工房通信 悠悠: 木工家具職人の現場から

木工家具制作におけるサンディング (その3)

サンディングバナー
サンディング無しの仕上げ
少しサンディングから脇道に逸れるが、仕上げ一般について別の角度から考えてみたい。
第1回目の項で、日本建築における仕上げ手法の特異性について語ったことをさらに少し膨らませてみる。
木工家具の製作にも様々な仕上げの考え方があることは既に少し述べてきたが、鉋の掛けっぱなし(サンディングをしない)、ということについて。
ある著名な木工家の仕上げには鉋を掛けっぱなし(サンディングは一切しない)、ということもあるようだ。というよりも、それをあえてテクスチャーとして尊ぶ、という考え方に基づいているようだ。
最初、展示会でそれらを見たときはその仕上げ方に驚くとともに新鮮な感覚を受けた。
いわゆる鉋枕(鉋掛けで生ずる際の浮き上がりを指す)であったり、鉋のビビリ[びりつき]などをあえて残して、それを味わいとしているのだった)
あるいは別の著名な木工家の家具では針葉樹を用いた仕上げに槍鉋を掛けて仕上げるという方法を取っていることは良く知られたところだ。
当然にもこれにはサンディングはされないのであろう。針葉樹という柔らかい材質という理由もあるが、せっかくの槍鉋の仕上げのテクスチャーが損なわれてしまう。
こうしたことは仕上げ方法における1つの見識として考えることができるだろう。
ただやはり先に述べたように逆目も何も残したままでの仕上げということであれば、必ずしも一般的なものというものではない。
余程鉋の切れ味を高め、優れた技能で臨まねば、その仕上げの品質は作家の意図から離れてキッチュなものに陥るリスクを抱えていると考えるべきだろう。
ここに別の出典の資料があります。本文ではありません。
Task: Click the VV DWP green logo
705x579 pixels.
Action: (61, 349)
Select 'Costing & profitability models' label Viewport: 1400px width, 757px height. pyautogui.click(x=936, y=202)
さらに言えば、こうした仕上げが安易かというと決してそのようなものではない。平滑に仕上げることは、ある程度の鉋掛けの技法と、それなりのサンディングシステムがあれば相当程度に仕上がる。
しかし一方、鉋仕上げフィニッシュでは、相応の美意識と、鉋、槍鉋の技能が求められる。
木工家具の様々な展示会、家具ショップ、あるいはWebサイトで見る家具の中には、板面の平滑性を求めず、如何にも無垢で、手作りでござい、というような仕上げ手法を訴えるものもめずらしく無いが、ボクの眼からすればちょっと違うんじゃないの、と思わされるものの方が多いかも知れない。
形を崩す、あるいは侘びさびを求める、という手法はかなり高度なものと知るべきだろう。
であれば凡庸なボクのような木工家はしっかりと鉋で平滑性を求め、良いサンディングをする方が真っ当な考え方だろうね。
切削における鉋とサンディングの違い
次に切削の工程において鉋を使うことと、サンディングで行うことの違いと特性についても見ておこうと思う。
ボクはどちらかと言えば、その限界と懐疑が問われつつあるとはいえ、近代合理主義の考え方に近いからなのかも知れないが、目的とする結果が同じであれば、より合理的な手法を取るべきと考えたい。
ここで言えば、例えば目的とする寸法にまで平滑に、あるいは目的とする形状へと、切っていく、あるいは削っていく、そのプロセスは基本的にはどのような手法を取ろうとも構わないとさえ考えている。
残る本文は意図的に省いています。